Topic: Serialize suspended fiber

Will Noble (Feb 11 2025 at 00:02):

I'm just starting to investigate the feasibility of this cooked scheme and thought I'd check if anybody's already done this or thought about it at all.

Let's say the host has asynchronously invoked a component function that runs for a very long time, routinely being suspended and resumed with epoch-based interruption. At some point, the host decides to shut down the instance (e.g. because the machine the host is running on would like to shut down), but persist the running fiber to disk in a way that it could be later re-loaded and resumed using an identical Engine and instance of the same component (possibly on a different machine) in a way that's completely transparent to the guest.

I'm assuming this would require heavily unsafe modifications to wasmtime, but it doesn't seem like it's even as crazy as some of the other things cranelift does. Anybody know of any factors that would make this truly impossible? Serializing FiberStack seems potentially straightforward enough. What else would have to be persisted and then re-loaded? Shared memories would also require some careful handling.

Thanks in advance for any insights!

Chris Fallin (Feb 11 2025 at 00:07):

Serializing FiberStack seems potentially straightforward enough.

This is fairly tricky: what you need is something like a "relocatable stack" (and relocatable register contents) where, when rehydrating the snapshot in a new process/context with different host memory addresses for stack and heap, we need to fix up the in-flight state appropriately. This boils down to having precise type information for all the pieces of address computations that can exist in the compiler IR, including intermediate VM data structures, that is sufficient to recompute them in a new context; or else not persisting them across suspend-points (which could be any function call).

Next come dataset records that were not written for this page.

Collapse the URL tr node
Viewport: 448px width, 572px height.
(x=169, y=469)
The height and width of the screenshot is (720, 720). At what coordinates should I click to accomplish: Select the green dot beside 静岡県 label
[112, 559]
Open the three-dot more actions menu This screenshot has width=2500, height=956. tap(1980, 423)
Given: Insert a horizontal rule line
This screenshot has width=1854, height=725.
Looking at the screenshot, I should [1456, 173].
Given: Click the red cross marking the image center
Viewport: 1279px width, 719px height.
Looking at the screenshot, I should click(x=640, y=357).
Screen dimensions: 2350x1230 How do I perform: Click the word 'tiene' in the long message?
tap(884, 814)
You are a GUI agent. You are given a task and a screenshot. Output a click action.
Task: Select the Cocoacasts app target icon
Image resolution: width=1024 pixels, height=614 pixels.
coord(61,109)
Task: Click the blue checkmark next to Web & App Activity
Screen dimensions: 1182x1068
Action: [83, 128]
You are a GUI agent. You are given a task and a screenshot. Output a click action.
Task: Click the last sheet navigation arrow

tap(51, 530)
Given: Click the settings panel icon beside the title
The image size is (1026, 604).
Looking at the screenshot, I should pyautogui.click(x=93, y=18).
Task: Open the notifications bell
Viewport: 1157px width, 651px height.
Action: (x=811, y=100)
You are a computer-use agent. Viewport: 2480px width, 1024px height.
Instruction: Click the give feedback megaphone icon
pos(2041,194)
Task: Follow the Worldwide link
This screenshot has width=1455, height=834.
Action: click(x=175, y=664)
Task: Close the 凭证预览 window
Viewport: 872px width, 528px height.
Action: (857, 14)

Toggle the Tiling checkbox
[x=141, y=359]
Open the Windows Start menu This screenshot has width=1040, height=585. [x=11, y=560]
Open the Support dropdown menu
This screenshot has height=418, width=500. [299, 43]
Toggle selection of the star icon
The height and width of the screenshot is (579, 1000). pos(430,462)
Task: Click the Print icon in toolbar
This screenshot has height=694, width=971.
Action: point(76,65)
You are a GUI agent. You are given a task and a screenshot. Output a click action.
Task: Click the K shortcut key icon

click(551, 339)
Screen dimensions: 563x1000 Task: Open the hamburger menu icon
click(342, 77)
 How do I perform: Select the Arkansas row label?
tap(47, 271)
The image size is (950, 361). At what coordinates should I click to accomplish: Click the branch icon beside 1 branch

See https://github.com/bytecodealliance/wasmtime/issues/3017 where we discussed some of this a few years ago. I don't think this is likely to be easily implementable, but someone who is sufficiently motivated with a deep enough understanding of the runtime and of Cranelift could probably do it in a few months' fulltime work

Jonas Kruckenberg (Feb 25 2025 at 16:03):

you do not want to touch stack rewriting with even a ten feet pole

Jonas Kruckenberg (Feb 25 2025 at 16:04):

i implemented a rudimentary version of this a while back for the physical to virtual memory transition of k23 but it’s uniquely cursed

Jonas Kruckenberg (Feb 25 2025 at 16:04):

i don’t think i had a worse time programming

Last updated: Apr 09 2025 at 10:04 UTC